The artist confronts us with the most terrifying possibility for any of
us…to be confined ourselves, our consciousness blurred by psychotropic
drugs, perhaps physically restrained, abandoned, dependent on “the
kindness of strangers,” an unlikely resource in a time when elder
care is franchised by national corporations. As Millett says, “It’s
the same as being buried alive.”
Since 1959,
when she made her first sculpture, Millett has made art that reflects
her acute sense of vulnerability to oppression. “I’m a
human rights worker. You can only do that if you know how it feels
to be caged, to be tortured. It’s a matter of point of view,
empathy,” Millett says. “To get to that point of view—that’s
what I want for the viewer. If we know these things, there is some
hope that they can be changed. The idea that some are chosen as less
than human—because of race or poverty or sexuality or age or
whatever reason those in dominance say—that they can be locked
up so entirely,” Millett continues.
“When
my mother was in the nursing home, she made the mistake of going to
the elevator and pushing the button. She had no idea she wasn’t
supposed to use the elevator. She didn’t know she was confined
there. Then they designated her an ‘H’—a behavior
problem—and wanted to put a ‘wanderguard’ on her,
a bracelet that sets off an alarm if she crossed the unspoken boundary.”
The great
questions of justice affect
old women
Perhaps the most of all. And by
the manner of their
Death we see whole towns and
counties weighed and judged.
[Text, drawing#9]
Millett relays the experience of the six years she spent in the courts trying
to get her aunt Mig out. “I thought it would be easy—I had
rescued my mother from a lesser fate several years before and restored
her to her beloved apartment and excellent caretakers. But I had not reckoned
with the permanent power of attorney which Aunt Mig had long before vested
in her son, my cousin Roger, nor with the power of the corporations—the
nursing home is part of a huge chain.”
Cousin Roger
first charged Millett with the crime of elder abuse, and when that
was thrown out of court, the case moved into probate where the will
could be considered. “Rogers three [attorneys] and the corporations
six attorneys charged Aunt Mig with incompetence and won handily. She
was now entirely in their power. Mig remained incommunicado, drugged
further and probably under physical restraint until her death some
weeks later.”
My mother
died 13 days after her sister. They woke me up in Ireland and told
me to go home, my mother had died.”
The drawings
were done shortly after Aunt Mig’s death while Millett was at
Ballycotton, Co. Cork, Ireland. “I was in a state, very confused.

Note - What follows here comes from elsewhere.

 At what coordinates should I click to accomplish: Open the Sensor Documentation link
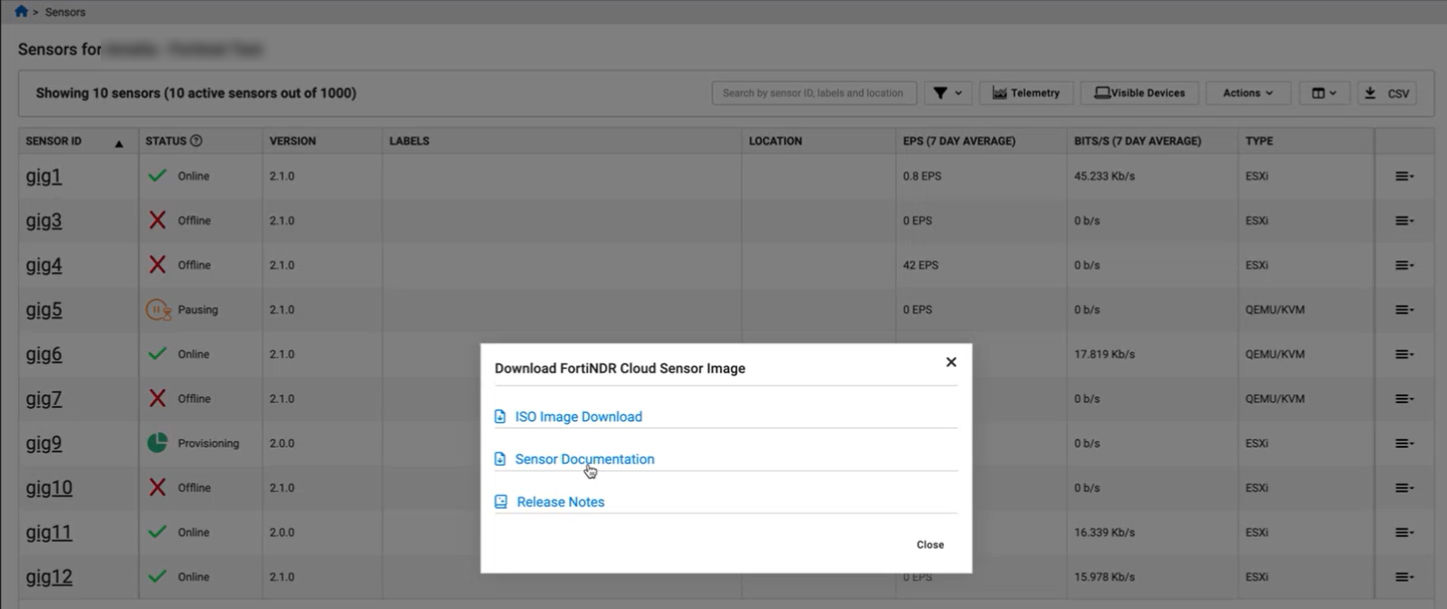point(584,459)
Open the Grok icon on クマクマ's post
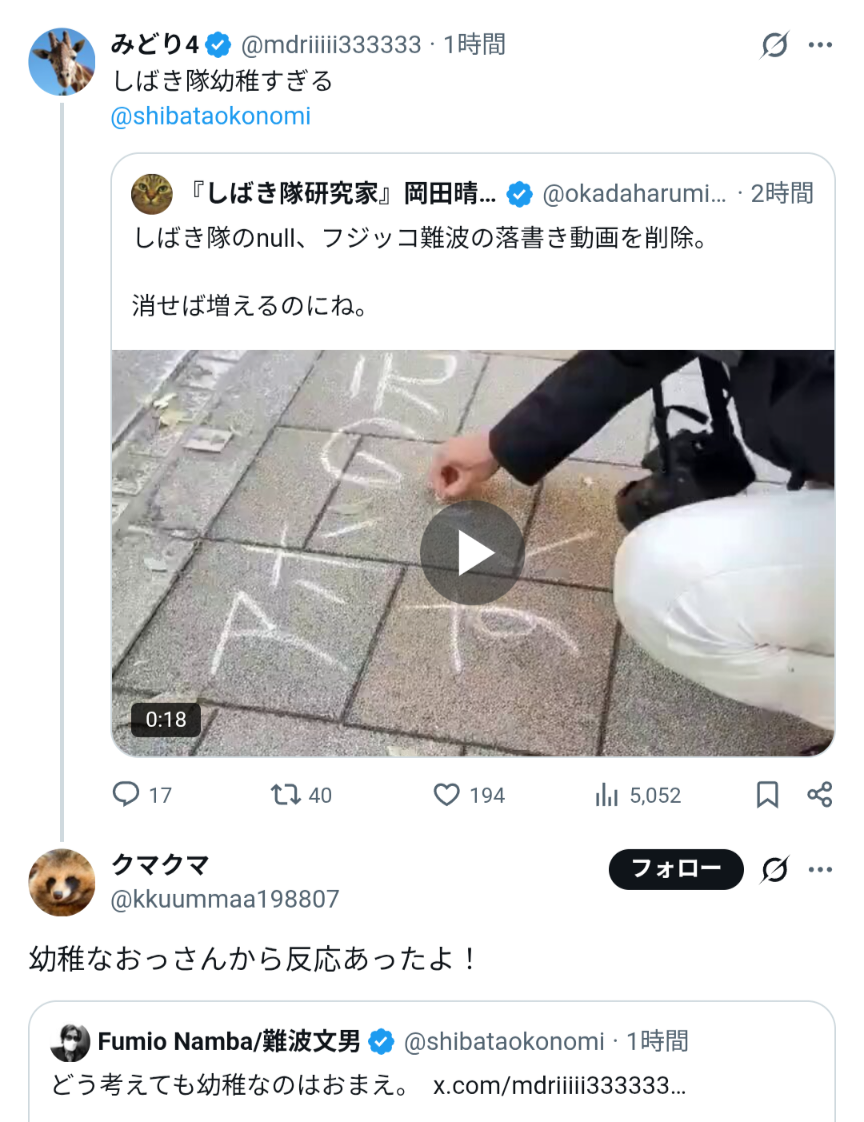Image resolution: width=864 pixels, height=1122 pixels. [x=775, y=869]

I was scheduled to be in Ireland for a working retreat. I already had
the ticket. I was overcome with emotion. I was pouring ink, rolling
it around. Then I wasn’t pouring it anymore, just using a paper
towel and smearing it, to flatten the line, before it could take its
own course. The last pictures, I was really swiping the ink across
the paper. Everything got so much simpler. I was letting her go.”
Making the
drawings, then, was first of all Millett’s way of grieving for
her aunt, for that loss, and for the unnecessary cruelty she suffered.
Hung in the gallery, they are a call to activism. They are also her
plea for forgiveness:
In the long
still tunnel of death
Hear me, the one who failed you.
[Text, drawing
#11]
“The
tragedy is,” Millett says, “it wasn’t necessary.
It didn’t have to be this way. We could be having a great time.
The idea was to have a great time together. It is a waste of joy.”